[Biopython-dev] neat Martel trick

Wed Jan 17 03:51:44 EST 2001

Forgot to point out the prodoc parser in the 0.5 release
has a neat trick.

> This parser does extra work to identify [footnote,records], <PRODOC>
> and (EC) links, which has about an extra 50% impact on performance (80
> seconds instead of 50).

reference_note = Martel.Group("reference_note",
                 Martel.Re("\[(?P<note>E?\d+)(,(?P<note>E?\d+))*\]"))

prodoc_link = Martel.Group("prodoc_link",
             Martel.Str("<") + prodoc_num + Martel.Str(">"))

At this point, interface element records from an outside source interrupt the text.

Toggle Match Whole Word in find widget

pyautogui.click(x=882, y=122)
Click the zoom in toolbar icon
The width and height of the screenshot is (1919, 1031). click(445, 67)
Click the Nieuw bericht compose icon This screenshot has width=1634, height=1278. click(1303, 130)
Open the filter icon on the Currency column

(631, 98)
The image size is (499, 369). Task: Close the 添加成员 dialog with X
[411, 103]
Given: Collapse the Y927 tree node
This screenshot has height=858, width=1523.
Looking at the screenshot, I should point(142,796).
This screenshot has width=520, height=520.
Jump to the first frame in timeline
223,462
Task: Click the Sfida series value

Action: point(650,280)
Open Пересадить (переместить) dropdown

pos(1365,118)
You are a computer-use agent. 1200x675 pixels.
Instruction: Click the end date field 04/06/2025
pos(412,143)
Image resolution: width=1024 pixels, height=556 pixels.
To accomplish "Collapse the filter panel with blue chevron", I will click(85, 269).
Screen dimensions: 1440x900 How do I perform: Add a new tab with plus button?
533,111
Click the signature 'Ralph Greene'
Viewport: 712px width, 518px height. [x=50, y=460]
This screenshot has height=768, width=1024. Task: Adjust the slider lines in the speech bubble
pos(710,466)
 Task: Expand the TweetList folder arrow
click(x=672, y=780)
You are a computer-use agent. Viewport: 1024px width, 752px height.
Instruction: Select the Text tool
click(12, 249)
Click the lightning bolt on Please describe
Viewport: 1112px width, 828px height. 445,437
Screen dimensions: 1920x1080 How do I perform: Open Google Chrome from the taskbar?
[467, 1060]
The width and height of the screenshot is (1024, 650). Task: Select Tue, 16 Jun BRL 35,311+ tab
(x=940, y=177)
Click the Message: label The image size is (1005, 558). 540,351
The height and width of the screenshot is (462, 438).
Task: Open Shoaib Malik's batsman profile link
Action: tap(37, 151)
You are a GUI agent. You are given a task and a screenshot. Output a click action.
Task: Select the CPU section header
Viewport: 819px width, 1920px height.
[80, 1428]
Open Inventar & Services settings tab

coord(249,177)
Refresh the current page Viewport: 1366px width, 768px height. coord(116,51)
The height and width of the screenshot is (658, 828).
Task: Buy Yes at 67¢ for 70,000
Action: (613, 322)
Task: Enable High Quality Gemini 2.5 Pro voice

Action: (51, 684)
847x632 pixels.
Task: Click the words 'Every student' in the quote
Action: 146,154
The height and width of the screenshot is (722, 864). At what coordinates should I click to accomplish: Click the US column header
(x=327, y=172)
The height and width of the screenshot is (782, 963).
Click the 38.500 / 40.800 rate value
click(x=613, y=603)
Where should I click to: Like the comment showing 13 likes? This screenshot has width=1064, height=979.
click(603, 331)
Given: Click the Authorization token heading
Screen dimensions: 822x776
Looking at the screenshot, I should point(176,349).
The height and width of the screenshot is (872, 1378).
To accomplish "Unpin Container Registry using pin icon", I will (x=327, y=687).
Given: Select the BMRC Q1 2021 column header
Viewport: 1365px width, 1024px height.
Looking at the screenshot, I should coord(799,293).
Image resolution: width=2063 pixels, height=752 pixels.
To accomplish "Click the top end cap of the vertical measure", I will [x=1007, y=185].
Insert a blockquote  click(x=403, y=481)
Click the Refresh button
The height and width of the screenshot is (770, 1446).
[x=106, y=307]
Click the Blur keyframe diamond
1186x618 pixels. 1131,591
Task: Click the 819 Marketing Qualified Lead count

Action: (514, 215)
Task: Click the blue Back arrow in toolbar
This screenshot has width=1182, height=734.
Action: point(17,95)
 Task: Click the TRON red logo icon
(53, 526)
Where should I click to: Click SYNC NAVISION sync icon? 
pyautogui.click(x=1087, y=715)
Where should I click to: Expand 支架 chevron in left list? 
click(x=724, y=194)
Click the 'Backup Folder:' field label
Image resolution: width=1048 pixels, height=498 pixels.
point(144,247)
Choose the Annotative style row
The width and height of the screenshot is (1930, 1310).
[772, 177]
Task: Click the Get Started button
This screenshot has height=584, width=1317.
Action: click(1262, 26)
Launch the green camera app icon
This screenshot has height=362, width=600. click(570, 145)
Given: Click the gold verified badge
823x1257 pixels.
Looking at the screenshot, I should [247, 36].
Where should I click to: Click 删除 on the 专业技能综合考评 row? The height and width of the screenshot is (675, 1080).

# This is incomplete and doesn't allow things like 1.1.-.-
ec_link = Martel.Group("ec_link",
    Martel.Re("\(EC *(?P<ec_number>[1-9][0-9]*\.[1-9][0-9]*" \
              "\.[1-9][0-9]*\.([1-9][0-9]*|-))\)"))

generic_text = reference_note | \
               prodoc_link | \
               ec_link | \
               Martel.Re("[^\R]")

What this all says is, if a given character position starts
a substring looking like:
 -- "[1]" or "[2,3]" then it's a footnote reference
 -- "<PDOC00001>" then it's a PRODOC reference
 -- "(EC 1.2.3.4)" then it's an E.C. number
otherwise that character is just a regular character.

That this *does* is provide a way to mark up semi-free form
text by providing detection of certain items.  For example,
I could also have had a pattern for http links, or email
addresses, or ...

In other words, the line

This is similar to <PDOC12345> which talks about (EC 1.2.3.-).

gets parsed as

This is similar to <prodoc_link>&lt;<prodoc_num>PDOC12345
</prodoc_num>&gt;</prodoc_link> which talks about <ec_link>(
<ec_number>EC 1.2.3.-</ec_number>)</ec_link>.

which can easily be turned into links to other databases
or for [] footnotes, into #relative references to the current
page.

I've done this by hand and it's hard because you don't want
to replace text which was already replaced once before.
Guess I should have included it in the Python paper, but it
was getting long.  Perhaps at the conference.

                    Andrew
                    dalke at acm.org